Ela enfatizou a importância da segurança para os artistas e para as pessoas que desejam prestigiar as artes, além da necessidade de mais visibilidade. Romilda Pizani defendeu a construção de uma política onde não haja truculência policial, onde artistas possam fazer seu trabalho de forma respeitosa.
“A cultura salva, precisa ser valorizada”, defendeu, acrescentando que os artistas não querem ter a sensação de medo para saírem às ruas, trabalharem e também contribuírem com o PIB (Produto Interno Bruto) do Município. A flexibilização da Lei do Silêncio também foi abordada.
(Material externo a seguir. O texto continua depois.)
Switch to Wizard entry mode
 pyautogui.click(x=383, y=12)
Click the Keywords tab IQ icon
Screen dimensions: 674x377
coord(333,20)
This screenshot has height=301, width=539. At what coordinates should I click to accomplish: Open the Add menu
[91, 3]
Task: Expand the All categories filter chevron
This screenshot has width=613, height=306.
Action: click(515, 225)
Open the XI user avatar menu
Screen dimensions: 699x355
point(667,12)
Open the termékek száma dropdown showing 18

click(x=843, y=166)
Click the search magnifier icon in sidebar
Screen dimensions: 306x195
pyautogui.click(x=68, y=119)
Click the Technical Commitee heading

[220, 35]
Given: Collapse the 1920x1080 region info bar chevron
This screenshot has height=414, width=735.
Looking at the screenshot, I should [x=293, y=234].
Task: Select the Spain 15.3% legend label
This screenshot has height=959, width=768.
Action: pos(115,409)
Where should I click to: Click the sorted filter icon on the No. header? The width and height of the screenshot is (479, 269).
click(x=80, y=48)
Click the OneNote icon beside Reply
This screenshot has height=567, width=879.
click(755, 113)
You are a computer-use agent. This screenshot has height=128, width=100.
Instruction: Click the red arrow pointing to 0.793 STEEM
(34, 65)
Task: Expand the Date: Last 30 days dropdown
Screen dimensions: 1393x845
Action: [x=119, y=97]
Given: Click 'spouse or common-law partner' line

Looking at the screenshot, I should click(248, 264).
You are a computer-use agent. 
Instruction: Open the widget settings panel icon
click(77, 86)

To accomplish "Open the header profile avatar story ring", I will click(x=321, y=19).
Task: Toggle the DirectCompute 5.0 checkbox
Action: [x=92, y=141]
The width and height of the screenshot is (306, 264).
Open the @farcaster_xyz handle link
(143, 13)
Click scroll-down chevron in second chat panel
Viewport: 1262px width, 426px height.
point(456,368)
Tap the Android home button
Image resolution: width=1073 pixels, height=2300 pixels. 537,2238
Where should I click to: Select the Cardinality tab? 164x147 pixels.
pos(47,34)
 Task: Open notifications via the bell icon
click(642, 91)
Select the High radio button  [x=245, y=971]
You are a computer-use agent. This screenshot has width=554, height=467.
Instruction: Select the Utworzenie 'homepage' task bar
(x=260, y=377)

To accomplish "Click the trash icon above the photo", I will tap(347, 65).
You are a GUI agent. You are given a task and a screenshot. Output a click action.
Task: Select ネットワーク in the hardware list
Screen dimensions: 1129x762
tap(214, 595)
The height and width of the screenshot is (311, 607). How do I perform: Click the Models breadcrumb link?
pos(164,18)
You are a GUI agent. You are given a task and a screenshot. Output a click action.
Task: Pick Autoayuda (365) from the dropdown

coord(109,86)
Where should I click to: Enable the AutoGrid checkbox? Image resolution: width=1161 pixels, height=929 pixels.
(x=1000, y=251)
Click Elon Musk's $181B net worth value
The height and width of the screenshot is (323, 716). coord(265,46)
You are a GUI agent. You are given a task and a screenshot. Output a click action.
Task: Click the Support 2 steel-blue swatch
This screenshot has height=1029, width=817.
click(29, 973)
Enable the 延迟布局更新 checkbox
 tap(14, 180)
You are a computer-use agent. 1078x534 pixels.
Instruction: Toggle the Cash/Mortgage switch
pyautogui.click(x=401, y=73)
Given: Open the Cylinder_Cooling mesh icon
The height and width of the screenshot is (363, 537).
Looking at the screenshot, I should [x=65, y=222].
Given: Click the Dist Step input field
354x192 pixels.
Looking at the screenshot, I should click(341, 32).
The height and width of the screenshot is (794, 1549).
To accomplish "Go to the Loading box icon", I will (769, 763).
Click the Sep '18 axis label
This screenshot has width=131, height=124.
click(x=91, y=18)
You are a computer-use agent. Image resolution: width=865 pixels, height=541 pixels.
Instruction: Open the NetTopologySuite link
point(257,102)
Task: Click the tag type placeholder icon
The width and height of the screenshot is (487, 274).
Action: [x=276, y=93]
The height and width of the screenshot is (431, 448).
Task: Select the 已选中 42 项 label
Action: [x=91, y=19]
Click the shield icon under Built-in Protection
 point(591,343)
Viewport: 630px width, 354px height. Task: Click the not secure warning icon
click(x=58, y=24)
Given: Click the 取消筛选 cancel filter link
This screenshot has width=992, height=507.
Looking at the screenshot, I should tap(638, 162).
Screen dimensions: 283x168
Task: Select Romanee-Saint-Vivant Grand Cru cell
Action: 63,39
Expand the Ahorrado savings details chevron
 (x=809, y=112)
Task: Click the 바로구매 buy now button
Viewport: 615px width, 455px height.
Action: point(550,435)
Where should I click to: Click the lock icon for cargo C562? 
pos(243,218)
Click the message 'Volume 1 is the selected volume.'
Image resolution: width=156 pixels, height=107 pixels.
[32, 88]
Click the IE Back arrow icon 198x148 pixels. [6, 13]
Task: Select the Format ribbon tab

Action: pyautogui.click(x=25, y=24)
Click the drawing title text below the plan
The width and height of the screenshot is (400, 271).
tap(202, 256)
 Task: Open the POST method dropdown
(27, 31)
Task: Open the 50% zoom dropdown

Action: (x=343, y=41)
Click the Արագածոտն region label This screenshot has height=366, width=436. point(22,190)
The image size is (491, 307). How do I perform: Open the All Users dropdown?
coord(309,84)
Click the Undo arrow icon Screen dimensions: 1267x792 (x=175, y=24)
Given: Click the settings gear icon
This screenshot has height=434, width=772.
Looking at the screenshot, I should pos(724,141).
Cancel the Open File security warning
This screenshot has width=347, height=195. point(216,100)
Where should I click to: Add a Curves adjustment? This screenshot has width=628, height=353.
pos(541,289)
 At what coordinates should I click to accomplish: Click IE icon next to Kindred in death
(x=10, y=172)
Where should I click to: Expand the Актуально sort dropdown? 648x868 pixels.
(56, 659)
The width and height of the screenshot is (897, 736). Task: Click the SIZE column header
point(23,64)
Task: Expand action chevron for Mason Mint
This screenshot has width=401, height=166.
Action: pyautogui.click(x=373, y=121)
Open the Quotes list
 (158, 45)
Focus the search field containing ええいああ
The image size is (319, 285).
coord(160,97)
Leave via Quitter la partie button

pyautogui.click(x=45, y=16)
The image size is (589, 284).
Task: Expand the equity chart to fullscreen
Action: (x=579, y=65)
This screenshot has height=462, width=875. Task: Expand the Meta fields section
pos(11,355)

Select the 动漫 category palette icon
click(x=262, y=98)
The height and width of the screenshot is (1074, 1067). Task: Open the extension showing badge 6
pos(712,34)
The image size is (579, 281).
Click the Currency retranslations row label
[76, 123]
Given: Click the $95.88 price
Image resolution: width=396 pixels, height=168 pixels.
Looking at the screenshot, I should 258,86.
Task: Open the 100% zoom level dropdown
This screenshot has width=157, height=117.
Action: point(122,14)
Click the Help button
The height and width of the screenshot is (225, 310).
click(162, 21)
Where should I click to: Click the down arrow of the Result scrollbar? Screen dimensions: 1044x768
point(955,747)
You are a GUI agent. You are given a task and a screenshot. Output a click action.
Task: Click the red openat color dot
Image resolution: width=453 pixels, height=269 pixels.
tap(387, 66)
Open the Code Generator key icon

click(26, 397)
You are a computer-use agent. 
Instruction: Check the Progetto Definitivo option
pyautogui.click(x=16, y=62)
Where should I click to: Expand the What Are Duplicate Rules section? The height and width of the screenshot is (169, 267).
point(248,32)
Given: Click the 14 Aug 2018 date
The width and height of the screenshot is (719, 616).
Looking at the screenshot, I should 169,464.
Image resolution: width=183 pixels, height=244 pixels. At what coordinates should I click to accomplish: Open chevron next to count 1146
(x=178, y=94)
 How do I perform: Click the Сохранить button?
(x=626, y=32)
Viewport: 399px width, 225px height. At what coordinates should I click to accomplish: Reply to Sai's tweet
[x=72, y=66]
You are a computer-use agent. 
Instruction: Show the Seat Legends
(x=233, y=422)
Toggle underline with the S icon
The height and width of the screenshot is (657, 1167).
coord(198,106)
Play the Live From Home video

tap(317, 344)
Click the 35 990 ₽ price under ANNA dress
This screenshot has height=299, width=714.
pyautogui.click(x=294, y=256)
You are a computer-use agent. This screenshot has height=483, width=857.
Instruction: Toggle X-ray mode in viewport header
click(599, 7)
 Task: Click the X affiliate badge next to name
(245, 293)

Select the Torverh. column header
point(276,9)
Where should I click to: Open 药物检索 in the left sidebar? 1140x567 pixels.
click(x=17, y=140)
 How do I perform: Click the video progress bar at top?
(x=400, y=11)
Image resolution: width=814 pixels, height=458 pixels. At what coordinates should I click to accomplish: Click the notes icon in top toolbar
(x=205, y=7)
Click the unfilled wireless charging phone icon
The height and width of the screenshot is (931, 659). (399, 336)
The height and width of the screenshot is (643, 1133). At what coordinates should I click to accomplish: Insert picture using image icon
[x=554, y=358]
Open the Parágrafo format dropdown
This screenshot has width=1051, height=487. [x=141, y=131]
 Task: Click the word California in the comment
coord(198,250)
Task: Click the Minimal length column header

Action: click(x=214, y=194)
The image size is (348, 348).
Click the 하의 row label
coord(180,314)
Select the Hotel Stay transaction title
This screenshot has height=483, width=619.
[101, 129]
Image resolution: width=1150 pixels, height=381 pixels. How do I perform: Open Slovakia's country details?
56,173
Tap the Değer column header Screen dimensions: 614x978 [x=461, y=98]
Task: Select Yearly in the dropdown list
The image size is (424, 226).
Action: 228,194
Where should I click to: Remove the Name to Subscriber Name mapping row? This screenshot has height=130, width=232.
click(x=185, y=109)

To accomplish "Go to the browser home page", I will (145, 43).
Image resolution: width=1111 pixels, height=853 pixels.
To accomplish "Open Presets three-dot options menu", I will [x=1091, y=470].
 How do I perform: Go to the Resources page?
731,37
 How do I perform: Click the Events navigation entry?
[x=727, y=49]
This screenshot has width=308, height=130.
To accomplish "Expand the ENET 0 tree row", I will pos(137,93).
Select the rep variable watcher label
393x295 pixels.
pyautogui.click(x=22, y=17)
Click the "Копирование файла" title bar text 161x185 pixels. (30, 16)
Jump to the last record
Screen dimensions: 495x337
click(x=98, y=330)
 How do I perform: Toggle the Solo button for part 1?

A vereadora Luiza Ribeiro ressaltou a relevância dos temas discutidos. Ela citou que o Centro de Artes e Esportes Unificados (CEU das Artes), no Bairro Lageado, está fechado e conta com teatro, quadras e poderia ser usufruído pela comunidade, ao criticar o abandono do local. Que cidade estamos construindo se o que a gente consegue colocar pela cultura é destruído pela política pública?”, questionou. Ela falou ainda sobre a Rua 14 de Julho e a Esplanada Ferroviária para que os locais sejam respeitados, citando a gravidade dos casos de truculência que têm ocorrido, da pressão policial, prejudicando quem trabalha na área. A vereadora acrescentou que deve propor Audiência Pública para tratar esse tema.
O vereador Epaminondas Neto, o Papy, presidente da Casa de Leis, enfatizou como prioridade a Câmara ser a sede dos debates importantes da cidade. Ele citou os vários trabalhos e projetos voltados à cultura discutidos e aprovados na Câmara, mas pontuou as dificuldades com a barreira para convencimento do Executivo em colocar em prática as legislações.